ザポリージャで7人死亡、製鉄所従業員が犠牲に
当局によると、最も深刻な被害を受けたのは南東部のザポリージャ市で、7人が死亡し、24人が負傷した。死亡した7人は全員、ザポリージャ製鉄所の従業員だった。
製鉄所は声明で「弾道ミサイル攻撃は、空襲警報の発令を受けてシェルターに向かっていた従業員を襲った」とし、「さらに従業員21人が負傷した」と述べた。
ゼレンスキー大統領が非難、キーウや前線都市も攻撃
ウォロディミル・ゼレンスキー大統領は、ザポリージャ市が「北朝鮮製の弾道ミサイル、(極超音速ミサイル)ツィルコン、誘導航空爆弾による攻撃を受けた」と述べ、「特に民間インフラに最大の被害を与えるよう計算された悪質な攻撃だった」と非難した。

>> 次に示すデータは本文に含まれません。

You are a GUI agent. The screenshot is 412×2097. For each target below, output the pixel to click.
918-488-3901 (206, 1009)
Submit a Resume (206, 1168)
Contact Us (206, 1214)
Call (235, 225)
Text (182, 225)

また、隣接するドニプロペトロウシク州でもロシア軍の無人機やミサイルによる攻撃で3人が死亡した。ゼレンスキー氏によると、首都キーウでは感染症病院が被弾したほか、前線都市のヘルソンやハルキウも攻撃を受け、停電が発生した。
キーウの小児病院も被弾、ロシア国防省は攻撃を認める
保健省は、キーウの小児病院も被弾したと発表し、中庭に割れたガラスやがれきが散乱する写真を公開。「子どもたちや医療スタッフは攻撃時、シェルターにいたため、けがはなかった」と説明している。
ロシア国防省は、同国軍が「地上設置型の精密兵器による集団打撃を実施し、キーウやザポリージャの軍需企業および輸送・物流センターを攻撃した」と発表した。
ロシアは4年半にわたるウクライナ侵攻を通じて、北朝鮮に支援を求めてきた。侵攻初期には、北朝鮮がロシア西部クルスク州に侵攻したウクライナ軍の反撃を退けるため、数千人の部隊を派遣した。また、欧米、ウクライナ、韓国の情報機関は長年にわたり、北朝鮮がロシアに武器を供給していると非難している。